CHARLOTTE, NC (WBTV) - A loophole in North Carolina state law allows school buses at dozens of schools to go un-inspected.
Charter schools are schools that are operated by private organizations but receive public tax dollars. There are currently 146 charter schools in the Tar Heel State, according to the North Carolina Department of Public Instruction.
State law only requires that charter schools ensure transportation isn't a barrier to a student attending their school. There is no requirement to offer transportation services.
Because of that, charter school administrators said, the state does not provide any money for transportation.
Public schools, on the other hand, are provided buses for student transportation to and from school. Those buses also come with state-supported maintenance. Along with that funding from the state come requirements that each public school bus be inspected every 30 days.
Unlike public schools, charter schools are not required to conduct any inspections on their buses and there are no standardized maintenance requirements. Despite that, NCDPI offers free courtesy inspections to all charter schools once a year.
There are 35 charter schools in the greater Charlotte region. Of those, 12 offer some form of bus transportation to students, whether it be door-to-door service our something that more closely resembles a shuttle from the school to just a few stops.
Lincoln Charter School
For the 2014-2015 school year, only two Charlotte-area charter schools took the state up on its offer of a free courtesy inspection.
Each safety violation found in an inspection carries a certain number of points, based on the severity of the violation, according to a letter sent to Lincoln Charter School's principal by the NCDPI inspector. Each point means a new violation-- the lower the school the fewer the violations.
The school's buses received an average score of 46.38. The average score for the 485 buses inspected in 2014 was 23.18, according to NCDPI.
Lincoln Charter School's average score of 46 was an improvement over the 102 average school from the previous year, records show.
Sugar Creek Charter School
The only other charter school to agree to a courtesy inspection from NCDPI for the 2014-2015 school year was Sugar Creek Charter School, records show.
A state inspector first looked at Sugar Creek's school buses in July 2014.
According to records obtained by On Your Side Investigates, the inspector looked at ten school buses. Each bus was found to have problems that required the bus to be taken out of service, according to a letter from the state inspector to the school's principal, Cheryl Turner.
"As this report indicates, the condition of your school buses has worsened since by last visit," state transportation field consultant Randy Henson wrote. "I saw many repeat defects discovered from last year's report. The trend will continue downward until a regular plan for inspections and maintenance is established."
Records from the July inspection show Henson found problems including worn brakes, broken headlights and tail lights and leaking oil.
Turner, the school's principal, said the inspection report looks worse than it really is.
"There were things that were not on our radar," Turner said of the violations found in Henson's July inspection. "But they were not things that would make the bus so unsafe I would not put children on it."
Turner said her school's buses are regularly inspected by the manufacturer, which uses a different set of safety criteria than NCDPI.

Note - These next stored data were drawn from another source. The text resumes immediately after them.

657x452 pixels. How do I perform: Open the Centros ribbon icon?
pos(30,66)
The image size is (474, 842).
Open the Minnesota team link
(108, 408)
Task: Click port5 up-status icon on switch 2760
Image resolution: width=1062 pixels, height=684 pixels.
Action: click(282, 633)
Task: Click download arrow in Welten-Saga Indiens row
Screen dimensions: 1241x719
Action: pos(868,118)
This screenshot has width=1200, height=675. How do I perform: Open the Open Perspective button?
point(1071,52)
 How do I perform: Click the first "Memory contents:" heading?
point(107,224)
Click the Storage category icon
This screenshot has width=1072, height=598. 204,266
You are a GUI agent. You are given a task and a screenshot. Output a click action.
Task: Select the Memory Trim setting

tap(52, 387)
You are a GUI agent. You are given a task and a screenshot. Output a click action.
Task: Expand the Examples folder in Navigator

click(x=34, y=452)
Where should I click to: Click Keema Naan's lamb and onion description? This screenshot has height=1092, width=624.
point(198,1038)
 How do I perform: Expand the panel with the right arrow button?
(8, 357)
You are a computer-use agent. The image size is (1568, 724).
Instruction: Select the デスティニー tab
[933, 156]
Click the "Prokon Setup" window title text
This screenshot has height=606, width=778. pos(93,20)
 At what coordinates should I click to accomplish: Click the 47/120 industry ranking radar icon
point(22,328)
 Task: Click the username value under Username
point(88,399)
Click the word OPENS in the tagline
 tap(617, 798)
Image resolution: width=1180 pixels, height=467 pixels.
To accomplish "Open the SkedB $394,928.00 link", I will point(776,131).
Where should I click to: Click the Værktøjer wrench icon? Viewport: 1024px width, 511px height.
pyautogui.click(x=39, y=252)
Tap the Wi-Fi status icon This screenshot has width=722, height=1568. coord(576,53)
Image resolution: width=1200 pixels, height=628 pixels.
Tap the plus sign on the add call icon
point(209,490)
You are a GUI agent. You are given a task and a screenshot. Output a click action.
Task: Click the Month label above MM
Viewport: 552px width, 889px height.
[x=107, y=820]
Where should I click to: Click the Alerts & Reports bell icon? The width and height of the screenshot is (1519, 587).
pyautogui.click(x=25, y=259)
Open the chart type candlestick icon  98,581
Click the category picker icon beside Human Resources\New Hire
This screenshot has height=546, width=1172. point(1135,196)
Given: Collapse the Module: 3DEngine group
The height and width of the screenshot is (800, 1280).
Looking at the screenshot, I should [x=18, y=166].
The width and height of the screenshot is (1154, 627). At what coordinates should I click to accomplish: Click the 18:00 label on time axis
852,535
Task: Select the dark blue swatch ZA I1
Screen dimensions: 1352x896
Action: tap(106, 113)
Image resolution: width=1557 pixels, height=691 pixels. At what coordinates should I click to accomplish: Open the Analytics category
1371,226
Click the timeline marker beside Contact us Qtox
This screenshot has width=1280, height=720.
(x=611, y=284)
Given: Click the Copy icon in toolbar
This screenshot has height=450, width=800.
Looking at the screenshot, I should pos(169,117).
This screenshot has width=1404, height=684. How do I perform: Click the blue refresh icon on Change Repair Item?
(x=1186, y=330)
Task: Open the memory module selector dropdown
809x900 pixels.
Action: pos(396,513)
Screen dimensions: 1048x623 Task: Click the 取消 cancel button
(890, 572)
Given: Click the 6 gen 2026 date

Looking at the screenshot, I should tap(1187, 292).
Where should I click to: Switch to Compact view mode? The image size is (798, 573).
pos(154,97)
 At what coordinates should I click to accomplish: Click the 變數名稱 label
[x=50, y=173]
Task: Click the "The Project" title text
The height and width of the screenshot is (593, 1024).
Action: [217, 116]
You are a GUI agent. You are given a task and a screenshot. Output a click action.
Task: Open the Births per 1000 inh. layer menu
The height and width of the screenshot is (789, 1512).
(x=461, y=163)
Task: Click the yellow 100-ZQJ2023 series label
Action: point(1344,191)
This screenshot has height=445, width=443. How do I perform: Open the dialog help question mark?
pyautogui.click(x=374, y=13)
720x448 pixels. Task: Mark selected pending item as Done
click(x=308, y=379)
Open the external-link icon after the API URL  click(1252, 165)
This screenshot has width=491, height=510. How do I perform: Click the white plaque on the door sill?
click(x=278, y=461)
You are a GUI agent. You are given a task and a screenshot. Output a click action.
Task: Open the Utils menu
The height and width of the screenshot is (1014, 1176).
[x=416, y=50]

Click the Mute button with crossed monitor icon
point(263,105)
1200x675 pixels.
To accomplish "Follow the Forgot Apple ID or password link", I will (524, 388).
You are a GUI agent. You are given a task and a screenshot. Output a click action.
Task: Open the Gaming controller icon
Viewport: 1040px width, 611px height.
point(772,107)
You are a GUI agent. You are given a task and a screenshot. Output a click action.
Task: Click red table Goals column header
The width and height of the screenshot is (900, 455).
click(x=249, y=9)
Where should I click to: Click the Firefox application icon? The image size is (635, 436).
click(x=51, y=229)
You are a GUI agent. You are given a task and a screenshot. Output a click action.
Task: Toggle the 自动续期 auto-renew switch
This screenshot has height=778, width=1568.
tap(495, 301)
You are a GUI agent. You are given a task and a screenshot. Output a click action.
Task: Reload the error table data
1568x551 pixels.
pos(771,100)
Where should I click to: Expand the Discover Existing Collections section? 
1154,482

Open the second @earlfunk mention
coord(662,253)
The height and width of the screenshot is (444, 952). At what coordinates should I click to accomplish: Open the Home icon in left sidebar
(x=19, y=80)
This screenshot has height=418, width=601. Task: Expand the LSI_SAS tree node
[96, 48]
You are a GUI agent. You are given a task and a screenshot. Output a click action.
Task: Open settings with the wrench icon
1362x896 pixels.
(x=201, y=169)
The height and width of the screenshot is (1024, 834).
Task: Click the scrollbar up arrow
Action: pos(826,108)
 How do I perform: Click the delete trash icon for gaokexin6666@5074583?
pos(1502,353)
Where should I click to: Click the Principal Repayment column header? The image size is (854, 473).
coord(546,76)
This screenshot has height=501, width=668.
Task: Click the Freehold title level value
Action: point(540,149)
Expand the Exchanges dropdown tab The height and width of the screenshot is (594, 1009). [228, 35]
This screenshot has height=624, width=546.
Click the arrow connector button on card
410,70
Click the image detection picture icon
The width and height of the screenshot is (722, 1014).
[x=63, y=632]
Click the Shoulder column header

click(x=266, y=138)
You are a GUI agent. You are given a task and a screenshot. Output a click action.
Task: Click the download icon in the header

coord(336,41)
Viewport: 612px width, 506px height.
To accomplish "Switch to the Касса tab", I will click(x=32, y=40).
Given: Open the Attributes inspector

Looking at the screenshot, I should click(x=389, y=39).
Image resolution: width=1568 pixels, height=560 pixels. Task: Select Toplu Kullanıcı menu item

"I was confident the buses were safe," Turner said. "What it was is that there is obviously a different set of criteria that are being used by the state for school buses than the criteria the manufacturer is using for safety."
After Henson's inspection in July, Turner said the school hired a state-licensed inspector to conduct monthly safety inspections on the buses. Turner said the measure was voluntary and came at an added expense of roughly $1,500 each month.
"We decided to go with what was more stringent because we decided that was what was probably going to create better safety," she said.
But Henson, the state inspector, found more of the same problems when he returned to the school in January for another inspection.
Records from the January inspection show seven of the nine buses that were inspected had safety issues that required them to be taken out of service.
According to the inspection records, Henson found school buses without working safety buzzers for the rear emergency exit, brakes with loose grease fluid drums and handles missing or loose from emergency window exits.
"The attached report shows definite improvement over my last visit but there is still much work to do," Henson said in a letter to Turner.
In an interview with On Your Side Investigates, Turner said she spends more money to operate her school buses than public schools do each year.
"I spend about $700,000 a year on buses and we don't get any extra money for buses," she said.
School buses still safe
Derek Graham, who oversees the transportation office for NCDPI, said school buses are still a safe bet for students.
"Just by the very nature of it being a school bus, there's a lot of inherent safety for kids," Graham said.
A phone survey of other charter schools in the Charlotte area show each school has its own inspection and maintenance standard.
Kennedy Charter School in Charlotte inspects its buses every 6,000 miles and representative said.
The bylaws for Pine Lake Preparatory School in Mooresville, which operates one bus with just two stops, call for inspections commensurate to what the state requires for its buses.
Until the law changes, though, there will be no uniform standard for ensuring charter school buses are safe to transport children.